E-Commerce Reforms in Developing Countries
In order to bring the same level of usage of internet and ecommerce in the developing countries as it is in a developed country, there is the need to address regulatory, economic as well as social issues. It is easier to make consumers realize ecommerce benefits if the political and regulatory barriers are overcame. The above-mentioned barriers are easier to overcome as compared to socioeconomic barriers. From previous literature, it is evident that primary factors negatively affecting ecommerce adoption and growth are low internet usage, high costs of using internet, inefficient delivery systems and low penetration of electronic payment modes such as credit cards. These factors are critical in relevance to developing economies. It is clear that there is need of the mechanism that supports electronic payment which means there needs to be strong link between the financial institutions and ecommerce development if the ecommerce business is to be promoted. Such electronic payment system needs to be efficient in order to facilitate the adoption as well as diffusion of ecommerce.
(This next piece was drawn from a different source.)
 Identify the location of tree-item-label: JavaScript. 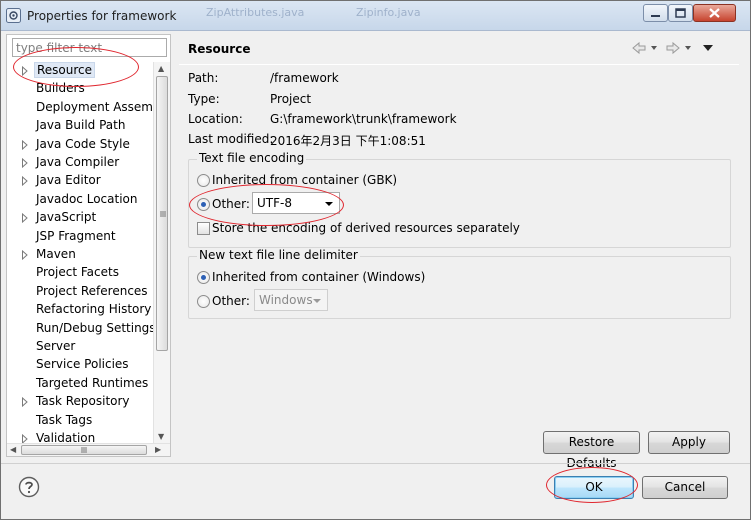
(66, 217).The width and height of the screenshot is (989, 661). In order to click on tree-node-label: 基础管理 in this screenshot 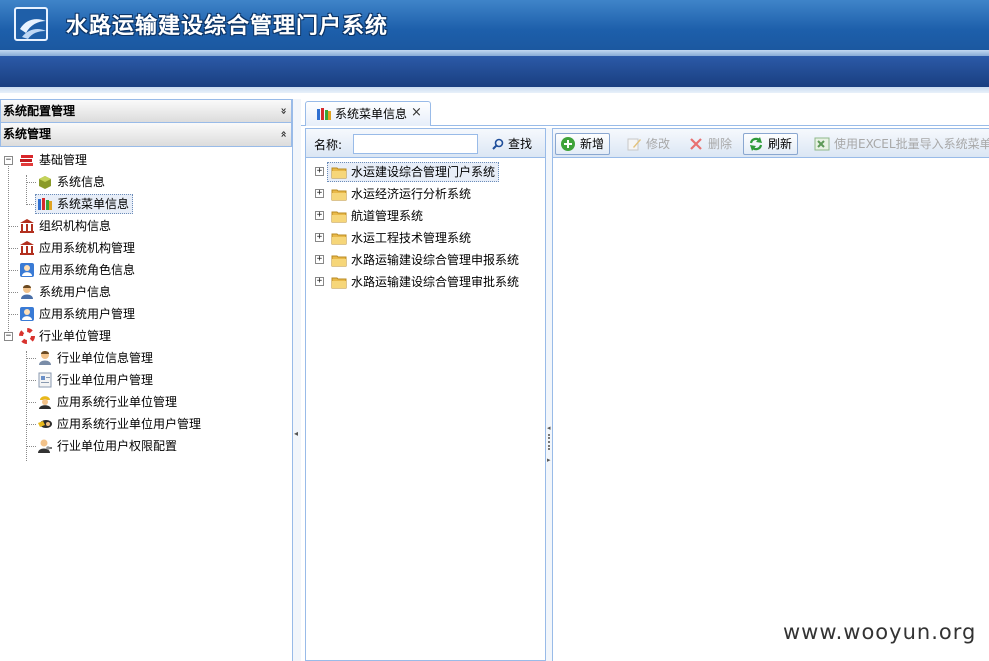, I will do `click(64, 160)`.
Previous literature also reveals that there is strong need of high security so that clearance and authorisations can be trusted. The method of cash on delivery that is utilised by many ecommerce businesses is not effective when the business is online.
The need of electronic payment system is evident in the case of business to business transactions if cost effectiveness as promised by the service provider is to be achieved. Another area requiring attention is the security of financial transactions where liability must be clearly identified and practiced. Use of credit cards varies in the countries as in China; consumers avoid audit trails possible through credit cards. On the other hand, in Taiwan, consumers fear theft of identity and unlimited liability in case of fraud that makes them unwilling to use the credit card for online internet transactions.
Another obstacle in ecommerce business success is the absence, of any central bank or financial institution payment mechanism that can monitor ecommerce transactions in order to ensure full efficiency. In order to allow on time delivery through ecommerce, it is necessary that the transactions are authorised in real time between the payment institution and internet business. There is the comparatively, lower institutional risk if the time between authorisation and actual payment is shorter. Lastly, there needs to be an effective delivery system that can enable faster development to ecommerce. This is because of the prime benefit of ecommerce is speed and thus just-in-time processing is the key to success. If there is the absence of efficient physical delivery and distribution system, then ecommerce cannot sustain.